The PEOPLE of the State of California, Plaintiff and Respondent, v. James Lee KING, Defendant and Appellant.

Cr. 8713.

Decided: November 18, 1963

Irving S. Feffer, Culver City, under appointment by the District Court of Appeal, for defendant and appellant. Stanley Mosk, Atty. Gen., and William E. James, Asst. Atty. Gen., for plaintiff and respondent.

In a nonjury trial defendant was convicted of robbery of the first degree, and it was also found that allegations of two prior felony convictions were true (burglary, and driving an automobile without consent of owner). He appeals from the judgment and the order denying his motion for a new trial.

The People have made a motion to dismiss the appeal on the ground that the appeal is frivolous and lacking in appellate objective; or, in the alternative, that the judgment be affirmed.

On June 6, 1962, about 4 a. m., a man drove a 1951 Chevrolet automobile into a Standard gasoline station at 200 West Washington Boulevard in Los Angeles and ordered fifty cents worth of gasoline. While the employee of the station was at the cash box getting change for the man's one-dollar bill, another man, who had a scarf over his head and face, was wearing a long overcoat, and was carrying a sawed-off shotgun, came from behind the station building, went to the employee, and said, ‘Okay, give me everything.’ In compliance therewith the employee handed approximately $48 and a packet of Blue Chip Stamps to that man. The money consisted of a twenty-dollar bill, several one-dollar bills, and some coins. The packet of stamps had printing thereon as follows: ‘Standard Stations * * * 200 West Washington Boulevard, Los Angeles * * *.’ When the man with the gun reached to get the money and stamps, the employee saw a burn scar on his left hand. The man with the gun then said to the man in the automobile, ‘Okay, give me your money, too.’ Thereupon the gun man entered the automobile and it was driven away. The employee reported the robbery to the police and gave them the license number of the automobile (KHS 385).

About 4:45 a. m. of said day, Officer Serenbetz, who had received a radio report of the robbery, observed defendant King sitting on the rear bumper of a parked automobile which was in an alley at the rear of 5016 South Compton Avenue. After the officer had stopped his police car in the alley, the defendant Lacy (co-defendant who drove the Chevrolet into the station) walked into the alley. The officer, in making a cursory search or ‘pat down’ of King for weapons, found two shotgun shells in his pocket. King had a paper cup in which there was a large amount of change, and he also had 15 one-dollar bills and 1 five-dollar bill. Lacy had 13 one-dollar bills. On the ground near Lacy there was a large packet of Blue Chip Stamps which had the same printing thereon as that hereinabove stated with reference to the stamps taken in the robbery. The two defendants were arrested.

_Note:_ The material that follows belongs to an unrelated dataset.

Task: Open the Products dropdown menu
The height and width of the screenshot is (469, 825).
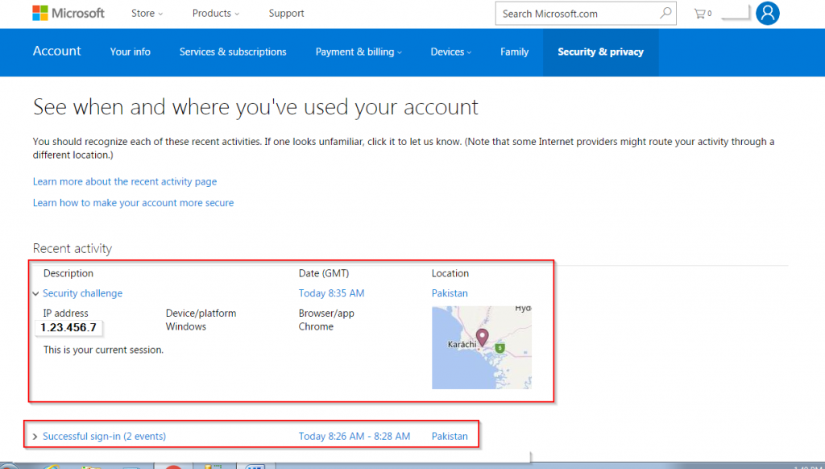Action: (216, 14)
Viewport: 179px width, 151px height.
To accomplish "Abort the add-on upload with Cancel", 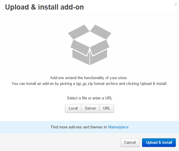I will [130, 142].
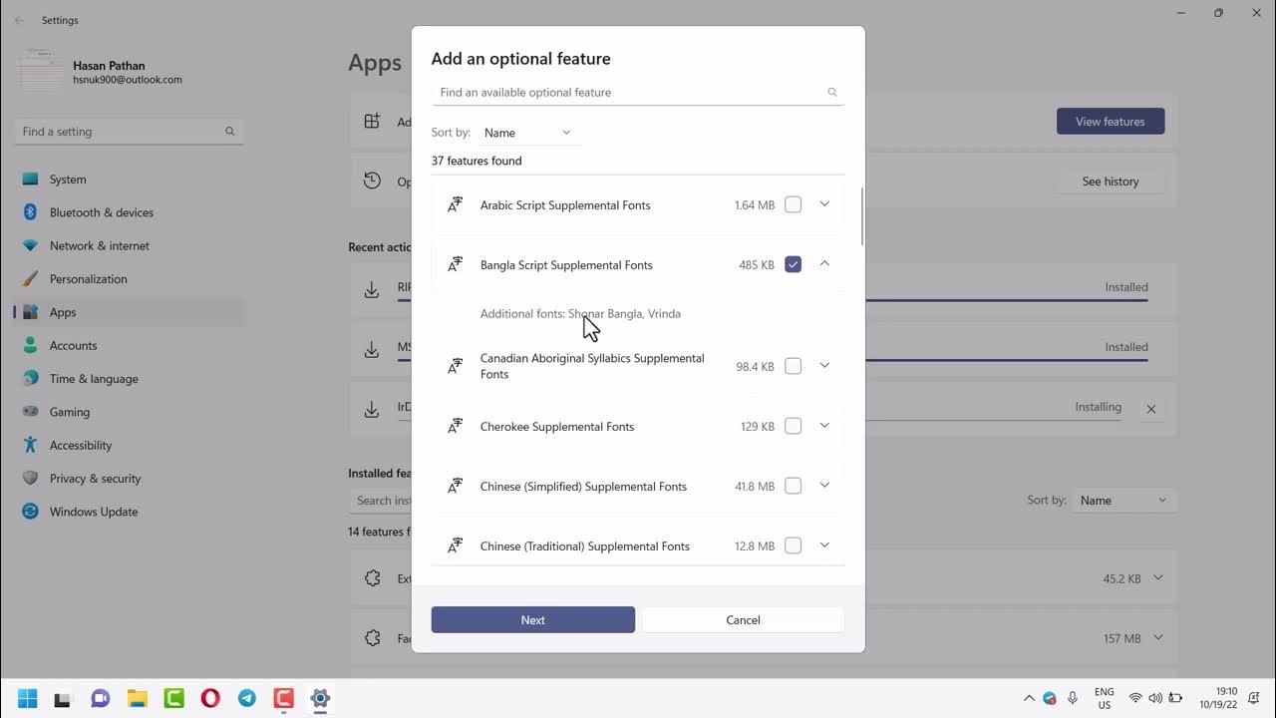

At the police station, Lacy told Officer Serenbetz and other officers that he had borrowed a 1951 Chevrolet from a fellow by the name of ‘Willie’ and had gone into a doughnut place at Washington Boulevard and Figueroa Street where he saw King, who asked him to wait there 15 minutes and then drive the car to the Standard station and keep the employee's attention while he (King) took care of some business there—that he was going to get some tires. Lacy stated further that after he waited that period of time he drove into the station and asked for fifty cents worth of gasoline; then he saw King come around the corner of the station wearing an overcoat and carrying a shotgun; after King got the money, he entered the car, and they went to 49th and Compton Streets where King got out; Lacy took the car to the place where he had gotten it, and then he returned to the place in the alley where the police were. Lacy directed the officers to the garage at the rear of 5016 South Compton Avenue where the officers found two shotguns which were wrapped in an overcoat. The officers found another shotgun shell in the Chevrolet, which car had the license number KHS 385. They found two additional shells under the mattress of Lacy's bed in the garage. Lacy told the officers that King also slept there.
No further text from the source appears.